The current judges are some of the top names in the science fiction and fantasy field - and I don't know how many (if any) are Scientologists. The slush-pile reader (and also million-selling-author), David Farland, is mormon - it's not like you have to be a Scientologist to be a judge or anything. There's no entry fee, and a great prize. One of my aims in the next year is to get an Honorable Mention, and then hopefully the next step...

The Illustrators of the Future contest runs alongside it too - and again features some excellent artists.

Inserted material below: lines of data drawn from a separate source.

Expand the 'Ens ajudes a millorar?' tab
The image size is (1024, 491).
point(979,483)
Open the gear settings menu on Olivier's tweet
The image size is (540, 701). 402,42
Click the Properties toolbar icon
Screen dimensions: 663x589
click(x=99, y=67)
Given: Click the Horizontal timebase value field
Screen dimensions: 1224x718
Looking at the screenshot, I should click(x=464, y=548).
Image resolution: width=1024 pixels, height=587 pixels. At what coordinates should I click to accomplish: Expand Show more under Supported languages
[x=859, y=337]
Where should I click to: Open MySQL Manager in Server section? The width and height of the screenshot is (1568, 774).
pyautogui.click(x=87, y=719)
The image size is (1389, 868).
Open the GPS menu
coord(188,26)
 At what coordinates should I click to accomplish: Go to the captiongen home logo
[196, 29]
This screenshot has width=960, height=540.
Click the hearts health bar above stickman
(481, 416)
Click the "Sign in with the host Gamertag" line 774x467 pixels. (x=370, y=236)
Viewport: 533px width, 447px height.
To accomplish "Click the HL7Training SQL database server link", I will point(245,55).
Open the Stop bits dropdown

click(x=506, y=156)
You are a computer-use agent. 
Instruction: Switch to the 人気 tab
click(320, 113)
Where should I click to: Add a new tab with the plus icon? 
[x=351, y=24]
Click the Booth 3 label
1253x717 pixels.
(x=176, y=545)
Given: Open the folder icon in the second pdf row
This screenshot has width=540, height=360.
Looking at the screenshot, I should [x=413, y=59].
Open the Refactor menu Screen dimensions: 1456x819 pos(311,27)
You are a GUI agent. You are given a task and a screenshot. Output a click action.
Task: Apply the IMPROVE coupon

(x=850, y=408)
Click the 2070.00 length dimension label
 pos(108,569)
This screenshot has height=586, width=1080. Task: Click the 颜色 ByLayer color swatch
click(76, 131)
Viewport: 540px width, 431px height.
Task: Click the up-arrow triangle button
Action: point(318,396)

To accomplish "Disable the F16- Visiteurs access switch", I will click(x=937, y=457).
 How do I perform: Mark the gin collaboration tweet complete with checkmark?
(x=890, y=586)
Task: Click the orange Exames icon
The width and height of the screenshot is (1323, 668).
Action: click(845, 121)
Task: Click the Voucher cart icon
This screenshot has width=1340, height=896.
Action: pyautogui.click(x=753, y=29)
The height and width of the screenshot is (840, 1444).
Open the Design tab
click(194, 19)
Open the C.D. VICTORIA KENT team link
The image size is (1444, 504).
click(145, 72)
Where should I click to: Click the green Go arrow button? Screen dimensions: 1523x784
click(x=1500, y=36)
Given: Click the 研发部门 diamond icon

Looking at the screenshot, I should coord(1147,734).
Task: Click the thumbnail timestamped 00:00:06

So yes, legitimate in my book!
I entered it once, years ago, and got an Hon Mention, which I now always mention when querying. Don't know whether it helps me or not!
To a certain extent it depends on why you enter. In my case I used the quarterly competitions as aim points for getting individual chapters of my novel drafted. And yes the novel got written. Along the way I collected Honourable Mentions for eight out of the nine chapters I entered. Yes, I know chapters are not short stories, which is where I would lost some marks. In all my dealings with them, I have never had any reason to complain and there was certainly no mention of scientology. My advice, if you think it's going help your writing in whatever way, then enter.
Thanks for all the feedback folks. Between what you write here and other research, have gathered that it is still definitely worth entering. Next deadline is March 31 and I'm planning to send one in before then. Cheers!
It's your call, and I don't want to preach here, but just the name of Hubbard alone sounds alarm bells to me. Even if there is no longer any technical or legal connection to Scientology, why is this contest named for him, an otherwise mediocre writer, when that cult is by far his largest claim to fame (or notoriety)? I'm not suggesting conspiracy or deception (not that it would surprise me) but I am suggesting a character like Hubbard is the last person who warrants or deserves a literary competition in his "honour", and on principle alone I, personally, wouldn't go within a lightyear of it. This contest contributes to the name and posthumous reputation of Hubbard, which effectively contributes to the name of Scientology.
There are hundreds of competitions a year, and loads of ways to gain exposure and network. A contest named after that guy shouldn't be one of them. I would find another contest.
Anyone thinking of entering should read the thoughts of some finalists and winners, who have recently spoken about experiences with the contest:

Matt Dovey on Twitter
Rachael K. Jones on Twitter

I stand by my original response about it being legitimate - the quality of the final product does that for me, and for new writers especially, I think it's an excellent prize. But have a good read through the Twitter threads.
Even if there is no longer any technical or legal connection to Scientology, why is this contest named for him, an otherwise mediocre writer, when that cult is by far his largest claim to fame (or notoriety)?
Possibly for the same reason there is an Arthur C. Clarke award - because they each endowed their respective awards into existence?
Possibly for the same reason there is an Arthur C. Clarke award - because they each endowed their respective awards into existence?
I understand that, my question was rhetorical. I wouldn't mind contributing in any small way to the reputation of Arthur C. Clarke. You couldn't pay me enough to help prop up the reputation of someone like Hubbard, for reasons of principle that I HOPE are self-explanatory (for anyone who knows anything about him or Scientology).
I have nothing else to say on this issue.
I suppose it just comes down to whether any individual author's participation in the LRH contest actually does anything to change public perception of Hubbard. I kind of doubt it, and would not hold participation in the contest against any author looking to promote their writing.